# Exercise instructions
Repeat the whole listing below exactly as it reads.

::::

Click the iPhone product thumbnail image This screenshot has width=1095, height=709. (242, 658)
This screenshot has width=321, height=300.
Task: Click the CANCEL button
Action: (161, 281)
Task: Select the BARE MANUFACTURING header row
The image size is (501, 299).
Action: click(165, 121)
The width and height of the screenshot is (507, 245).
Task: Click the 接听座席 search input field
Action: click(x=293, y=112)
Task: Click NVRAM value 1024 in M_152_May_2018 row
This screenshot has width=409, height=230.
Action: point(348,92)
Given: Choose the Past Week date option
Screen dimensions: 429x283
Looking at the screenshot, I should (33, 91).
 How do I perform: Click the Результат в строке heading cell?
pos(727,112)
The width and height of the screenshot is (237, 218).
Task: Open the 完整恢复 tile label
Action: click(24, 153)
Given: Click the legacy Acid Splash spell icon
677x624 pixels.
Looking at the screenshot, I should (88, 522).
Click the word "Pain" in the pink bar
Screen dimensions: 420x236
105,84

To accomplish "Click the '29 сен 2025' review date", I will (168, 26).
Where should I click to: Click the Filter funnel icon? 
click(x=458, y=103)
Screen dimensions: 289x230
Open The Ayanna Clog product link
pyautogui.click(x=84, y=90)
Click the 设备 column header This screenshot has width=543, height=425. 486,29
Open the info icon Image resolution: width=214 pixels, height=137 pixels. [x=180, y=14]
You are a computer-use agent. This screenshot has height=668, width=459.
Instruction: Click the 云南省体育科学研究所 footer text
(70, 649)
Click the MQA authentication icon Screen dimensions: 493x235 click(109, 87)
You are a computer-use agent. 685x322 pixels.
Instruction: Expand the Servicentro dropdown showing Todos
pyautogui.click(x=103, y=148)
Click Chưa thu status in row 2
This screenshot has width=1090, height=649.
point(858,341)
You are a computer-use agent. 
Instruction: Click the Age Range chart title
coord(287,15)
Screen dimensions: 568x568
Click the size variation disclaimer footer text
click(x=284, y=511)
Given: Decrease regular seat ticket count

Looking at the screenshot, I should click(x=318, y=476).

::::

# Result for this exercise
Click the iPhone product thumbnail image This screenshot has width=1095, height=709. (242, 658)
This screenshot has width=321, height=300.
Task: Click the CANCEL button
Action: (161, 281)
Task: Select the BARE MANUFACTURING header row
The image size is (501, 299).
Action: click(165, 121)
The width and height of the screenshot is (507, 245).
Task: Click the 接听座席 search input field
Action: click(x=293, y=112)
Task: Click NVRAM value 1024 in M_152_May_2018 row
This screenshot has width=409, height=230.
Action: point(348,92)
Given: Choose the Past Week date option
Screen dimensions: 429x283
Looking at the screenshot, I should (33, 91).
 How do I perform: Click the Результат в строке heading cell?
pos(727,112)
The width and height of the screenshot is (237, 218).
Task: Open the 完整恢复 tile label
Action: click(24, 153)
Given: Click the legacy Acid Splash spell icon
677x624 pixels.
Looking at the screenshot, I should (88, 522).
Click the word "Pain" in the pink bar
Screen dimensions: 420x236
105,84

To accomplish "Click the '29 сен 2025' review date", I will (168, 26).
Where should I click to: Click the Filter funnel icon? 
click(x=458, y=103)
Screen dimensions: 289x230
Open The Ayanna Clog product link
pyautogui.click(x=84, y=90)
Click the 设备 column header This screenshot has width=543, height=425. 486,29
Open the info icon Image resolution: width=214 pixels, height=137 pixels. [x=180, y=14]
You are a computer-use agent. This screenshot has height=668, width=459.
Instruction: Click the 云南省体育科学研究所 footer text
(70, 649)
Click the MQA authentication icon Screen dimensions: 493x235 click(109, 87)
You are a computer-use agent. 685x322 pixels.
Instruction: Expand the Servicentro dropdown showing Todos
pyautogui.click(x=103, y=148)
Click Chưa thu status in row 2
This screenshot has width=1090, height=649.
point(858,341)
You are a computer-use agent. 
Instruction: Click the Age Range chart title
coord(287,15)
Screen dimensions: 568x568
Click the size variation disclaimer footer text
click(x=284, y=511)
Given: Decrease regular seat ticket count

Looking at the screenshot, I should click(x=318, y=476).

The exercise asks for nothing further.